# Exit from stories



## G2arch (Nov 6, 2017)

Have a client bought a building currently configured as such.
Occupancy B
Fully Sprinklered
Two Stories at 3500 sf each
Unenclosed stair inside building about 1/3 distance from front of building
Enclosed stair at back of building.

He would like to configure it as such.
First floor stays B.  First floor would still have two exits, out front door and out back enclosed stair.
Second floor front 1500sf is B occupancy access only from the open stair.
Second floor back 2000sf is to be an R-2 Dwelling unit access only from enclosed stair.

Jurisdiction current code is IBC 2012. 
I can meet the requirements of Table 1021.2(1) for the R-2 dwelling as I am less than 4 dwellings and less than 125 max exit access travel distance. 
I can meet the occupant load but not the exit access travel distance Per Table 1021.2(2) for the second floor B occupancy.  Maximum Exit access travel distance 75 feet.  I can not make it down the stairs and to an first floor exit in this distance. Therefore, am I correct that this configuration will not meet IBC 2012 code?

Second Question, The jurisdiction is considering adopting IBC 2018.  IBC 2018 Table 1006.3.3(2) for Stories with One Exit has been changed to read 75ft common path.  I can get to the bottom of the open stair in less then 75feet where one would have two ways to go, either the front exit or the back exit.  So it does meet IBC 2018 code?

Thanks
Ken


----------



## Francis Vineyard (Nov 6, 2017)

Table 1021.2(2) footnote b. Group B, F and S occupancies in buildings equipped throughout with an automatic sprinkler system in accordance with Section 903.3.1.1 shall have a maximum travel distance of 100 feet.

Though the code sections below specify the travel distance is not a common path of travel towards two (2) exits but to an exit.

*1021.3.1 Access to exits at adjacent levels.* Access to exits at other levels shall be by stairways or ramps.

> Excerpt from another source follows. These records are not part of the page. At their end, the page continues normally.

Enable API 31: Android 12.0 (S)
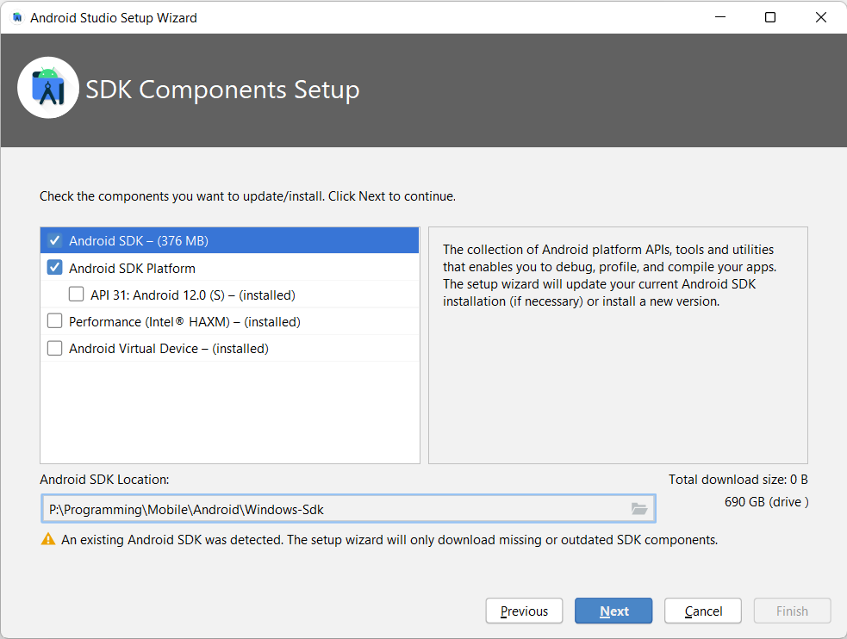 (76, 294)
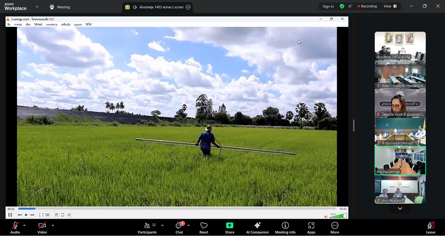Expand the arrow next to Chat

[188, 226]
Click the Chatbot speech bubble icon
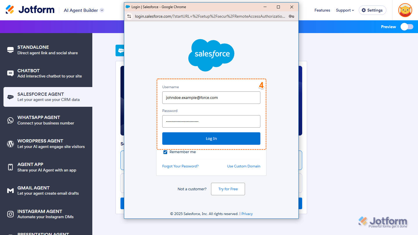The image size is (418, 235). [x=10, y=73]
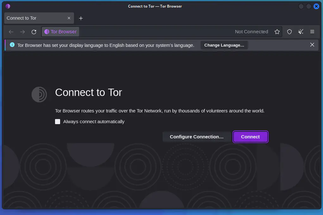This screenshot has width=323, height=215.
Task: Bookmark the page using the star icon
Action: (x=277, y=32)
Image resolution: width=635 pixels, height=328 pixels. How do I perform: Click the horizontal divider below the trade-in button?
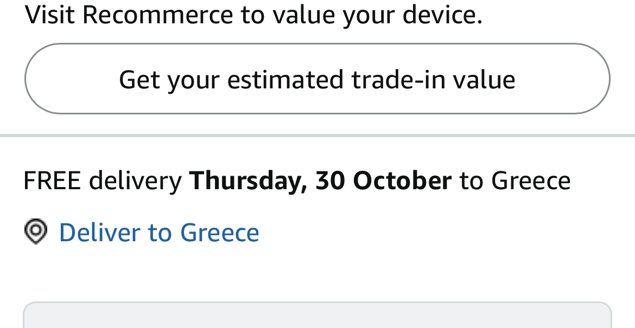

Where access to exits occurs from adjacent building levels, the horizontal and vertical exit access travel distance to the closest exit shall not exceed that specified in Section 1016.1. Access to exits at other levels shall be from an adjacent story.

*1016.3 Measurement*. Exit access travel distance shall be measured from the most remote point within a story along
the natural and unobstructed path of horizontal and vertical egress travel to the entrance to an exit.


----------



## RLGA (Nov 6, 2017)

I suggest going with the code modification to use the 2018 IBC. 

Although FV's IBC quotes would seem to indicate that it would be allowable, the terminology used refers to "levels" and not "stories." Section 1021.3.1 would apply when the floor level changes as a building might do if constructed on a sloped grade. Table 1021.2(2) refers specifically to "stories," and the language is "exit access travel," which means it is measured from the most remote point to an exit. If the closest exit is more than 75 feet, then it would not comply.

The 2018 change makes more sense, since the concern is not exit access travel distance, but common path distance, since the building has two exits on the first story.


----------



## Francis Vineyard (Nov 6, 2017)

Ron, thanks for catching my error, missed the level terminology. The coorect reference would be 1021.2 item 2.

Before your comments I hadn't considered adjacent building levels except for mezzanines.


----------



## JBI (Nov 7, 2017)

Has the jurisdiction adopted the Existing Building Code? 
There would likely be more options there for this existing building that is undergoing a partial change of occupancy.


----------



## mtlogcabin (Nov 7, 2017)

3401.6 Alternative compliance.
Work performed in accordance with the International Existing Building Code shall be deemed to comply with the provisions of this chapter.

A jurisdiction does not have to adopt the IEBC in order to use it. It is an alternative compliance under chapter 34


Start with the IEBC section 1012.4 since you have a change of use in an existing building. If it is a higher hazard it will send you to the IBC Chapter 10


----------



## G2arch (Nov 7, 2017)

Thanks for the help!  I am going to pursue with the AHJ the use of IBC 2018 code.


----------